_AIM OF THE TASK_
Reproduce the full text on the PRIMROSE harmful algal bloom project word for word.

_TEXT SEGMENT_
--

The Marine Institute are lead partners in the Interreg funded project PRIMROSE, which is developing a new system application that helps predict the risk and impact of harmful algal bloom events (HABs) as well as the future impact of climate driven changes on the aquaculture sector.

The PRIMROSE project (2017-2020), includes a consortium of nine partners from across an area known as the Atlantic Arc in Europe. The area is along the Atlantic coast of Western Europe, and members include Ireland, United Kingdom, France, Portugal and Spain.

The project “aims to greatly improve real time data from new satellites and models, advance new inputs of offshore data, aerial surveillance and create a wider availability of in-situ data distributed in an improved manner among partners to generate better forecasts of impending shellfish risks,” explained Joe Silke, Marine Environment and Food Safety Services, Marine Institute.

European aquaculture plays an important part in rural development, directly employing some 85,000 people and producing revenue of some €3 billion per year. Most of this is generated in a relatively small number of coastal regions in the Atlantic Arc. The local contribution of the fisheries sector is significant with the average socio-economic dependency in these regions of 11 percent.

--

Pixel coordinate grounding data
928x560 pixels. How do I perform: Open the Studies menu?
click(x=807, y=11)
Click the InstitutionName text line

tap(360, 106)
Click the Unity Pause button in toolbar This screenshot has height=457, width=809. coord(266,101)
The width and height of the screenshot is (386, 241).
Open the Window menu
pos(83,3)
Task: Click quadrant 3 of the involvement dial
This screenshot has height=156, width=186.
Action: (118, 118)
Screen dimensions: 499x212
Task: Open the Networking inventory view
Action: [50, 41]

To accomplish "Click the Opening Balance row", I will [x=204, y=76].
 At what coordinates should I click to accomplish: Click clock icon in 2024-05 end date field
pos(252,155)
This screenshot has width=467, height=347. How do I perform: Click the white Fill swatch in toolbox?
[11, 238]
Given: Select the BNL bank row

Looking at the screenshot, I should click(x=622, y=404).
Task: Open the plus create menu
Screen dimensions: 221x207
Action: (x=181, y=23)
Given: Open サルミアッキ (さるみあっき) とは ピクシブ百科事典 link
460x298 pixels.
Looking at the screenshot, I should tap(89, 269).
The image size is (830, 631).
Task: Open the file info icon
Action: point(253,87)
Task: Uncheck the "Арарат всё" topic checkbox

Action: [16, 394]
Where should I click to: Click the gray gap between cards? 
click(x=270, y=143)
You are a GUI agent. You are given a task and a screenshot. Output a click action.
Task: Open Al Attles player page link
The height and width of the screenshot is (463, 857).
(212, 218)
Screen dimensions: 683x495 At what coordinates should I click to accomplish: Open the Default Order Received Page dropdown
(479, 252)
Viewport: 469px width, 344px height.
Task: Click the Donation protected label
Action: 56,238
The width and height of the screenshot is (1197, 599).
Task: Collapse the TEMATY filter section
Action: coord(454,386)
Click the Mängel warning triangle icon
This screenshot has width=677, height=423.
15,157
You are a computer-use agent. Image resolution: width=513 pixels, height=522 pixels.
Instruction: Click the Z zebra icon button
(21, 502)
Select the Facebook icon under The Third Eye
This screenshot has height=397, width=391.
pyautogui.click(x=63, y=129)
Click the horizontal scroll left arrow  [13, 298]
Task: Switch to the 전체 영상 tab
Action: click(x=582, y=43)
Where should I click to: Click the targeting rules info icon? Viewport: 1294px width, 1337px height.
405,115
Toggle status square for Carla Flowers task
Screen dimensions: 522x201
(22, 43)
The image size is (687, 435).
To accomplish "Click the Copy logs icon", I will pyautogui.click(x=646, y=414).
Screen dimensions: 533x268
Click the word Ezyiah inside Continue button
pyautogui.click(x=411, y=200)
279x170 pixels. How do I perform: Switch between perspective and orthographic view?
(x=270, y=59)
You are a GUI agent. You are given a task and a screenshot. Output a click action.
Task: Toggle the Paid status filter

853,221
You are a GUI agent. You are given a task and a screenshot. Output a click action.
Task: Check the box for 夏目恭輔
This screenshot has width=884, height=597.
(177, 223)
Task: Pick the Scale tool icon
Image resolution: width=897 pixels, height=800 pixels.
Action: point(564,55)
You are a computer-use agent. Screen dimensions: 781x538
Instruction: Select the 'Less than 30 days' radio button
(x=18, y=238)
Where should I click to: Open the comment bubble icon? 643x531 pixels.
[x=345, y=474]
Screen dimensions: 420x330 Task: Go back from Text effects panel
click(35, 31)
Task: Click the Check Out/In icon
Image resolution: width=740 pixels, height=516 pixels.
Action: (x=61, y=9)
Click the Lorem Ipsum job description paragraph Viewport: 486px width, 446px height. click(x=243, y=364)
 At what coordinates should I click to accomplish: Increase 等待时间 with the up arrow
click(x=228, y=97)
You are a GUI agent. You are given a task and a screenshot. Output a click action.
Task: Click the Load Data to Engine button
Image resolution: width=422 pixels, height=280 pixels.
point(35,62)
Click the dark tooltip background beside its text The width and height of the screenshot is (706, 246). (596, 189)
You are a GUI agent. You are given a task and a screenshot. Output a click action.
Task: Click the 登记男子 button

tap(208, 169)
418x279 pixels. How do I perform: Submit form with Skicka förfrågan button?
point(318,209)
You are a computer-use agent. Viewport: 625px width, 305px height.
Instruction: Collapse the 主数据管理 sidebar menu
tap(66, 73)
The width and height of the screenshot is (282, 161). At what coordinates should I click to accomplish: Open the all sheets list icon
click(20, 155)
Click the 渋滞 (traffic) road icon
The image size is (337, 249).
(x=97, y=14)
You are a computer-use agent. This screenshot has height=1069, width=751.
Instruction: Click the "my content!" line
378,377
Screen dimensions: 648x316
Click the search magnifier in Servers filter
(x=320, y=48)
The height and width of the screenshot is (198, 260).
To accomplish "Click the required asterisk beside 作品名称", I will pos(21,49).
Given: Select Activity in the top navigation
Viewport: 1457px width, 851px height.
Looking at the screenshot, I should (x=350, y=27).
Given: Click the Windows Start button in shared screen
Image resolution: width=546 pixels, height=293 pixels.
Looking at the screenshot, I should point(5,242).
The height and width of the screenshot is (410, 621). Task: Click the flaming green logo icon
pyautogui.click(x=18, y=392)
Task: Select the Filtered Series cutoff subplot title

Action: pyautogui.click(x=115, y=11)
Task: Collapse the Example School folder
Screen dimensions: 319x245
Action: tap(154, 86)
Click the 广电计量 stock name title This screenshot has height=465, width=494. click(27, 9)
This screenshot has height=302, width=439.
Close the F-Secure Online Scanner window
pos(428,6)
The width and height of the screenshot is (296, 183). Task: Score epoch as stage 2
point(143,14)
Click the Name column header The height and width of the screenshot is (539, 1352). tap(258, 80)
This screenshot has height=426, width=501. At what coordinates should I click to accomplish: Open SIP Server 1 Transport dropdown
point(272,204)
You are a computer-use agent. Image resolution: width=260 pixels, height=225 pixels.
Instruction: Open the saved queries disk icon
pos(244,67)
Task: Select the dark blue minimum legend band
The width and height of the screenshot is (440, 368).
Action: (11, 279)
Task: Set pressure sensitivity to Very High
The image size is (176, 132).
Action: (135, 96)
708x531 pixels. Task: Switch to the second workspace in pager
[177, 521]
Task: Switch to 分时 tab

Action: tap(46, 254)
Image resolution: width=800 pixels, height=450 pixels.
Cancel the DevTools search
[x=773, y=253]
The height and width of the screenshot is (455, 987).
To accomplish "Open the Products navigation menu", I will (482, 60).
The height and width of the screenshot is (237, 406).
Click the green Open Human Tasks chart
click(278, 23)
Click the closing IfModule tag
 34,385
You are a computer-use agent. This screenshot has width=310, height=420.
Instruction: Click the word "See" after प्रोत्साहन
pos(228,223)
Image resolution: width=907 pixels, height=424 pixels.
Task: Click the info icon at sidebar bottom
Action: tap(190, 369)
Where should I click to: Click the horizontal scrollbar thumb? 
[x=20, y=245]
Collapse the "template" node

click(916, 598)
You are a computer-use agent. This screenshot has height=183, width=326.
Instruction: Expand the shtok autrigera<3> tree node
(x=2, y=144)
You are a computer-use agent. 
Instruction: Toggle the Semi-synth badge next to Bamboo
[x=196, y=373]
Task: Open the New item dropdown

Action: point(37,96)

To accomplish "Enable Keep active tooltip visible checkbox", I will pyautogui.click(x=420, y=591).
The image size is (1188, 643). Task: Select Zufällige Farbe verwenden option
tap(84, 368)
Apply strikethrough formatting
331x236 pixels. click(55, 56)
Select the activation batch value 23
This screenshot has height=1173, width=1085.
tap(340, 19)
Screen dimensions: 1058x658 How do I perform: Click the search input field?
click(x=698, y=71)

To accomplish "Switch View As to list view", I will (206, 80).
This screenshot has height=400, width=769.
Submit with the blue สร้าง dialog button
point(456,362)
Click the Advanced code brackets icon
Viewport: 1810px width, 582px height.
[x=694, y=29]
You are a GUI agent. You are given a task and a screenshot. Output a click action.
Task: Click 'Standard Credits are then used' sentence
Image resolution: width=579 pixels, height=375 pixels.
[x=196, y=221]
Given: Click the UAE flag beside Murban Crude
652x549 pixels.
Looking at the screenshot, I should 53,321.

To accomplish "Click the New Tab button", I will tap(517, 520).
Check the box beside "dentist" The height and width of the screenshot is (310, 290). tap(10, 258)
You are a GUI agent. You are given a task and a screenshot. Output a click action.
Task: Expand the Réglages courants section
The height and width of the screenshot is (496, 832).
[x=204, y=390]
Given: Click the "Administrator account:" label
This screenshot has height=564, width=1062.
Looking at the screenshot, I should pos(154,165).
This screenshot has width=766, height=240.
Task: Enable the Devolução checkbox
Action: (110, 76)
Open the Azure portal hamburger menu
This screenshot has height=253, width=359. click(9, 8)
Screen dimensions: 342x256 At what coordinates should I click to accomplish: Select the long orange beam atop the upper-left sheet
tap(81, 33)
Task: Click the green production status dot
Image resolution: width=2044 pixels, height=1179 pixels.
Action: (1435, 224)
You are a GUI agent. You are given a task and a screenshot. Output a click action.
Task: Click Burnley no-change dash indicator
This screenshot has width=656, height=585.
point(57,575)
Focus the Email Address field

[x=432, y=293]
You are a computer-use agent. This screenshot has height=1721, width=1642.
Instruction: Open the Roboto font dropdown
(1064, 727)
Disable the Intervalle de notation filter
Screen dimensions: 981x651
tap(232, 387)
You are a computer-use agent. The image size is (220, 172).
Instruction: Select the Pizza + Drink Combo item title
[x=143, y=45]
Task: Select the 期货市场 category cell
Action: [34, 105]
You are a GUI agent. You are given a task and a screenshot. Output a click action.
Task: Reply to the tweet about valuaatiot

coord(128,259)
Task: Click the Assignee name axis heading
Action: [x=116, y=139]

--

_ANSWER FOR THE TASK_
The Marine Institute are lead partners in the Interreg funded project PRIMROSE, which is developing a new system application that helps predict the risk and impact of harmful algal bloom events (HABs) as well as the future impact of climate driven changes on the aquaculture sector.

The PRIMROSE project (2017-2020), includes a consortium of nine partners from across an area known as the Atlantic Arc in Europe. The area is along the Atlantic coast of Western Europe, and members include Ireland, United Kingdom, France, Portugal and Spain.

The project “aims to greatly improve real time data from new satellites and models, advance new inputs of offshore data, aerial surveillance and create a wider availability of in-situ data distributed in an improved manner among partners to generate better forecasts of impending shellfish risks,” explained Joe Silke, Marine Environment and Food Safety Services, Marine Institute.

European aquaculture plays an important part in rural development, directly employing some 85,000 people and producing revenue of some €3 billion per year. Most of this is generated in a relatively small number of coastal regions in the Atlantic Arc. The local contribution of the fisheries sector is significant with the average socio-economic dependency in these regions of 11 percent.